I'm not sure if Hollywood's output is so reliably Leftward. The movies that do well often have conservative, patriotic or mixed left/right themes.  At least, it seems for every Avatar or Milk (left) you have a Hurt Locker, the Incredibles, or Juno (right-ish).  Television is probably more skewed to the left, but you've still got stuff like Blue Bloods and Chuck.

Stuart Creque
Joined
Dec '10
Stuart Creque

Pat Sajak

 

There are several "support groups" extant in Hollywood (Matthew Tabor mentioned one above), and their work is beginning to bear fruit, because there is safety in number. The upcoming generation of writers and producers will provide a more balanced political view as their work continues to enter the pipeline. It remains true, however, that the liberal side of the story is more often viewed as the more compelling side, at least from a dramatic standpoint. (One brave man against a corrupt business cabal! A courageous story of a unwed mother fighting eviction!) Any of us could write more conservative synopses, but old habits die hard. · Mar 3 at 3:48am

Ottoman Umpire points out that there are some movies and shows that have conservative themes or subtext.  That's because Hollywood still has to make money to survive, and the American public has certain strong conservative streaks.  We prefer to see evil villains meet a righteous demise rather than a wimpy Mirandization.  We prefer to see our military personnel as defenders of the good rather than agents of imperialism.  And we know that appeasement and coexistence aren't going to stop our very real enemies.

KC Mulville
Joined
Jan '11
KC Mulville
Ottoman Umpire Television is probably more skewed to the left, but you've still got stuff like Blue Bloods and Chuck.

May I voice a quick note of support for Blue Bloods? That show has more than its fair share of "watchable" actors. But it also has two of the best voices around, Tom Selleck and Len Cariou. (I love listening to distinctive voices, and they're terrific.) If you told me that they cast this show based on interesting voices, I wouldn't be surprised. 

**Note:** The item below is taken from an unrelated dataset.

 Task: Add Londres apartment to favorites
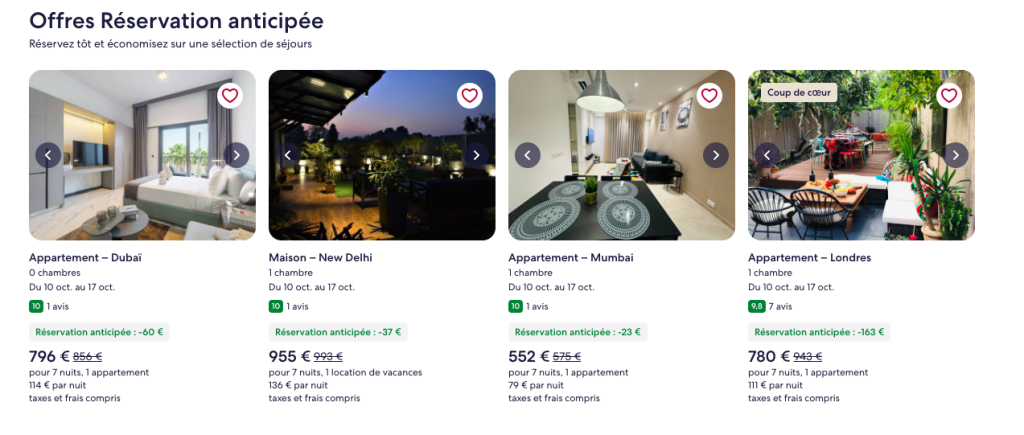pos(949,96)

But the surprise for me is Donnie Wahlberg. He's got a Steve McQueen quality; an intensity that's inviting instead of just annoying. 

So far, it's a very watchable show ...

Ottoman Umpire
Joined
May '10
Ottoman Umpire

KC Mulville

May I voice a quick note of support for Blue Bloods? That show has more than its fair share of "watchable" actors. But it also has two of the best voices around, Tom Selleck and Len Cariou. (I love listening to distinctive voices, and they're terrific.) If you told me that they cast this show based on interesting voices, I wouldn't be surprised. 

But the surprise for me is Donnie Wahlberg. He's got a Steve McQueen quality; an intensity that's inviting instead of just annoying. 

So far, it's a very watchable show ... · Mar 3 at 1:23pm

You're right:  Donnie Wahlberg is aces; the Steve McQueen comparison is spot on.

I haven't watched CBS in ages -- seriously, I mean like 20 years, except for NCAA hoops.  The one thing that seriously annoys me about the show is their opening sound track.  It sounds like something out of the early 1980s.